I have built this complete configuration in the Azure portal manually, mainly because it allowed for experimenting. But once we got the desired result, it was time for my favorite step: the one to Infrastructure as Code (IaC). You can export the AAG and related resources to an ARM template in the Azure portal. But that is merely a good starting point. It contains a lot of hard coded values, URLs, and stuff that isn’t really environment agnostic. So you need to go over all of it and parameterize everything, adding variables and moving stuff like SSL certificate values to the KeyVault. The result can be added to the Sitecore ARM provisioning as an additional template. And now, our AAG is part of our repeatable IaC Sitecore deployment, which we can use for other projects as well!

I am happy to share my ARM script with you. Please feel free to download, use, comment or file a Pull Request:

https://github.com/robhabraken/Sitecore-Azure-Scripts/tree/master/Azure%20Application%20Gateway

Utilizing your Azure Gateway

As you can see in the ARM template, down at the bottom we have utilized and enabled a few new features (to us). Exactly the ones that got this all started. Here we can configure the specific SSL ciphers we desire, a minimum protocol version like TLS 1.2, but also quite easily just enable http/2 by simply setting a variable value to true! Mind that we also chose to enable auto-scaling to prevent our AAG from being a single point of failure in the whole PaaS architecture and Sitecore topology.

Web Application Firewall

And lastly, you could choose to enable WAF. However, to my knowledge it is not yet supported by Sitecore, at least certainly not by versions up to 9.0. This means that you can use the Detection mode, to be able to scan through the logged traffic and spot security threats. But you should not use the Prevention mode, because that could potentially block more than you would want to, which means you will break Sitecore. Additionally, the autoscaling and IP whitelisting we’ve used are not supported (at least up to 9.1). So in our use case, we opted for a WAFless gateway.

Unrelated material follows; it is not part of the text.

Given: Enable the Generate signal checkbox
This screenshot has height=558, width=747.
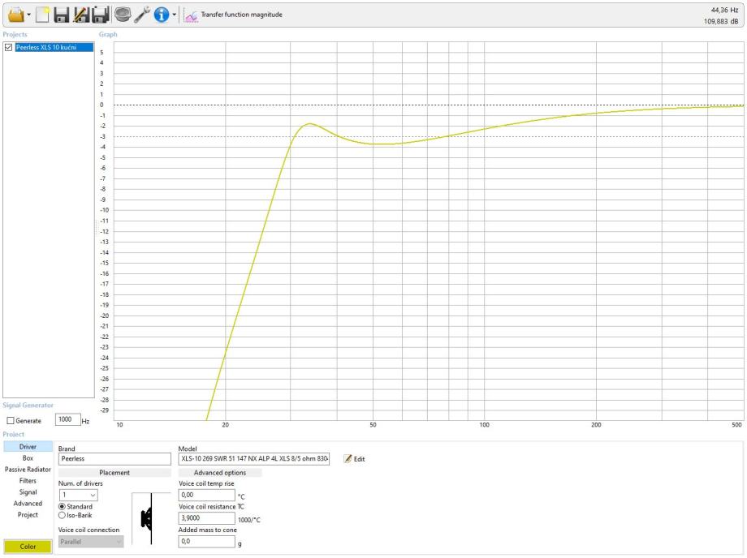Looking at the screenshot, I should [11, 420].
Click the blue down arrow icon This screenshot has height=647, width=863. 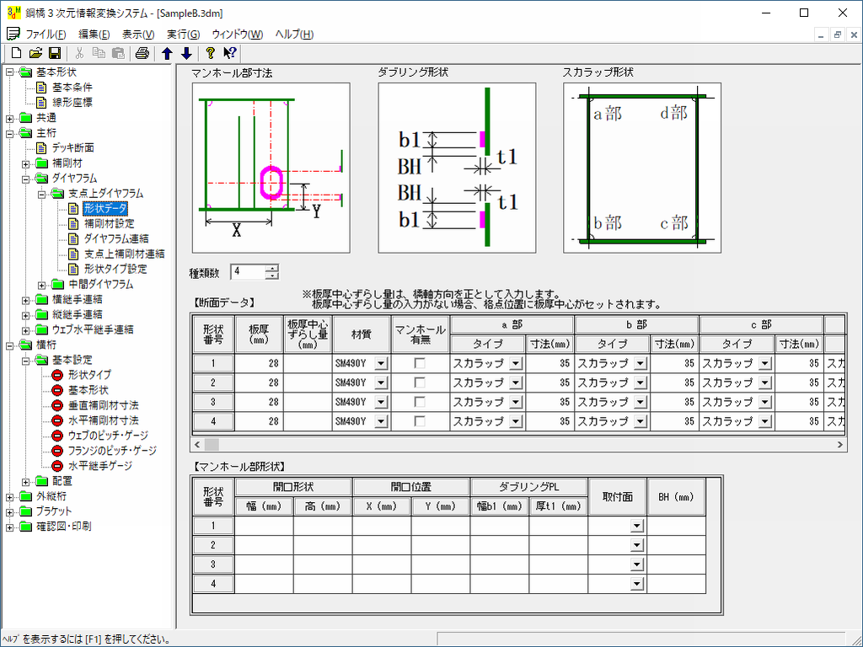pyautogui.click(x=186, y=53)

For more info on configuring an Azure Application Gateway, please check out the Microsoft docs at https://docs.microsoft.com/en-us/azure/application-gateway/configuration-overview.

Comments

2 responses to “Azure Gateway for Sitecore”

DanC

May 29, 2020

Thanks for the blog post. Although did you get any issues in getting the CM and SI roles to talk to each *via* their gateway URI addreses? The default web apps for CM/SI don’t seem to redirect to and from SI back to the gateway URL – when the initial login form was processed on the gateway, but rather the web-app URL.
1. Rob Habraken
  
  June 2, 2020
  
  Thanks Dan! Yeah we’ve seen that issue as well, you can circumvent it by falling back to the classic CM based login, that’ll work (although not desirable). We suspect the issue arises due to the SSL offloading. Do you use that mechanism as well? It’s worth trying if it would work if you don’t offload SSL and do all communication behind the gateway via HTTPS as well.